## Request
Reproduce the interview excerpt from "Coming from a" up to and including "religions were added.", switching "Circassians" to "Turkmen".

I grew up with the Classics. I read the works at home, first in special redacted versions made for kids, but soon I moved to the actual works, long before I was ten. I also watched the special productions of few selected works performed by members of our National Theater Troop, which naturally included my mom. In fact, my first memory of her is while she was playing Jocasta in Oedipus Rex. And from her lips I learned that “no skill in the world, nothing human can penetrate the future.” I begged to differ all through my life. My creative impulse and my longing were always future-oriented, always seeking to predict and determine its course. My life, in other words, has been a fool’s errand.
At one time you were a fundamentalist, correct? How did you get to that place?
Coming from a religious and ethnically diverse not to mention educated and mostly liberal family exposed me to a number of religious and cultural traditions, including non-Middle Eastern ones. Through my parents as well as my grandparents and uncles and aunts on both sides, the family itself as a mini Syria of sorts: we had Muslims (Sunni, Shia, Druze, and Alawite), Christians (Orthodox and Catholics) and even Jews; and, in terms of ethnicities, the family sported Arabs, Kurds, and Circassians. And as I grew up, a few more nationalities and religions were added.
I was raised in a Maronite nunnery for few years, and, growing up, Christian holidays had as much significance as Muslim ones. In my early teens, I dabbled with Buddhism and Catholicism, but, and by the time I graduated from high school in 1983, I decided to stick with my father’s religion: Islam. After all, it was the one officially given to me since my father is a Muslim (Sunni to be specific). The fact that my parents were not religious and were pretty secular left me in charge of deciding this issue by myself. My decision to adhere to Islam was more formal than real in the beginning, and I didn’t take religion seriously until I went to study in Moscow in 1984-5.
“My life, in other words, has been a fool’s errand.”
Life in a Russian Soviet dormitory, with students from all over the world, and having to share a room with four Lebanese from different factions (a Sunni from Tripoli, a Shia who supported Amal, another who supported Hezbollah, and a Christian who was a Communist, the only one amongst us), raised the question of identity to a hyper level. This was a nightmare situation for a person like me, even though I liked my roommates. But coping was still quite difficult for me, and, to complicate things, Big Brother was all around, and my autism has always translated into a healthy disrespect for authority, especially the overt unjust exercise of it. Things were insufferable.
But the hair that broke the camel’s back was the day the leader of the Syrian students group in our dorm took us to the Syrian Embassy to vote in the presidential referendum. The President of Syria at the time was Hafiz Al-Assad, and, naturally, I abhorred him. It was my first time voting, and I wanted to say ‘no.’
But, to my chagrin, it was an open ballot. (This was against the Constitution, but modern Arab constitutions are intended more as decorative pieces than practical instruments of governance). To boot, the Constitution was suspended anyway, since the country was technically in a state of emergency since 1963. As soon as we entered the embassy’s premises, security agents surrounded us, they took our passports, while smiling of course, and gave us the ballots and stared at us while we fidgeted for a pen and marked the yes circle. They then allowed us the dignity of stuffing the ballot into the box by ourselves. I felt humiliated by this experience. I stopped going to classes soon after that. Then, I began quizzing my Hezbollah-supporting roommate about Shiism, and a few days before my birth in May, I returned to Syria. My parents were not happy, of course—the first of many disappointments to come.

## Data lines

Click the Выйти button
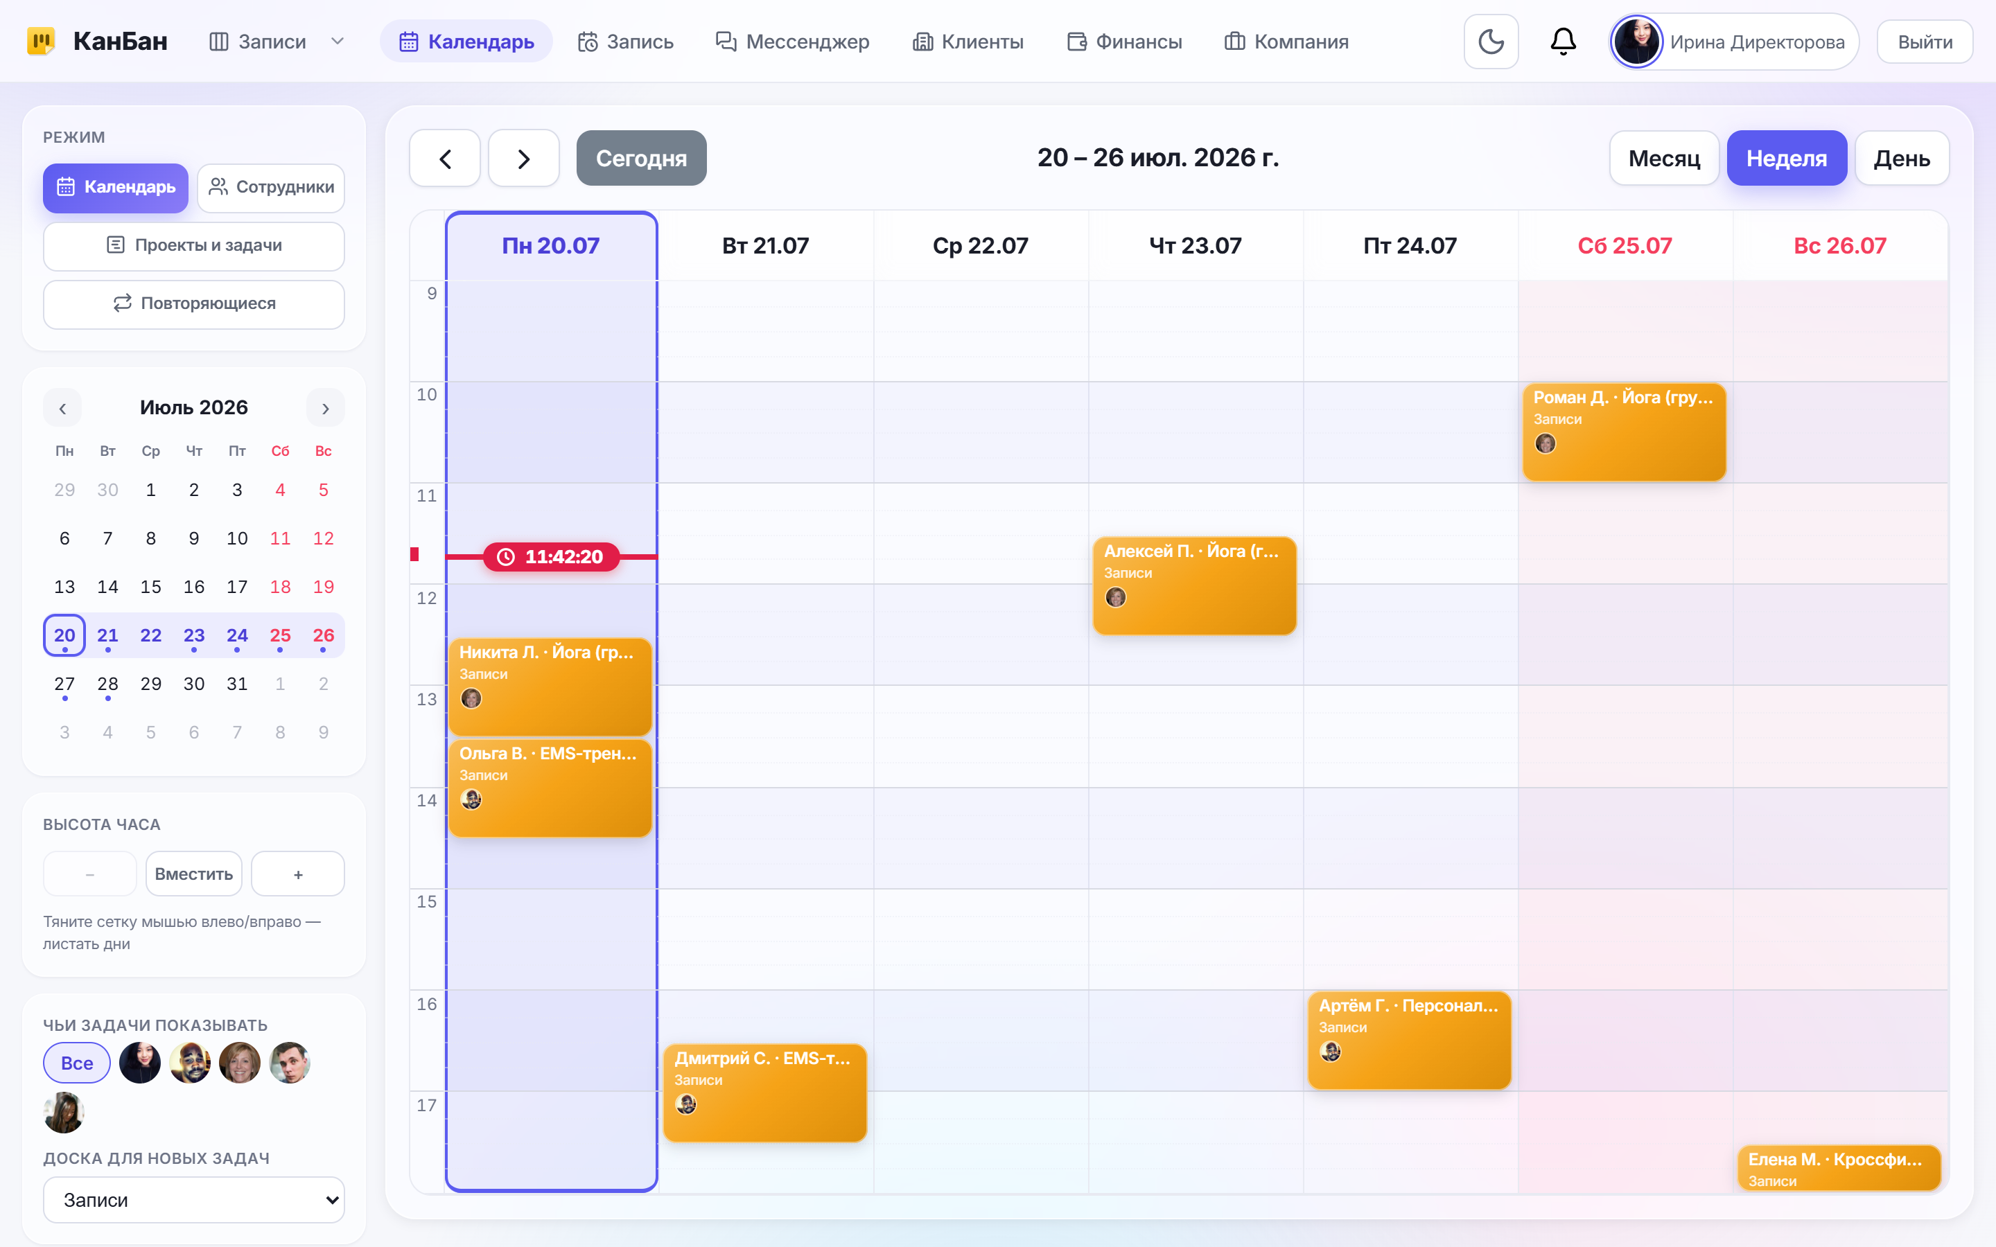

## Reply
Coming from a religious and ethnically diverse not to mention educated and mostly liberal family exposed me to a number of religious and cultural traditions, including non-Middle Eastern ones. Through my parents as well as my grandparents and uncles and aunts on both sides, the family itself as a mini Syria of sorts: we had Muslims (Sunni, Shia, Druze, and Alawite), Christians (Orthodox and Catholics) and even Jews; and, in terms of ethnicities, the family sported Arabs, Kurds, and Turkmen. And as I grew up, a few more nationalities and religions were added.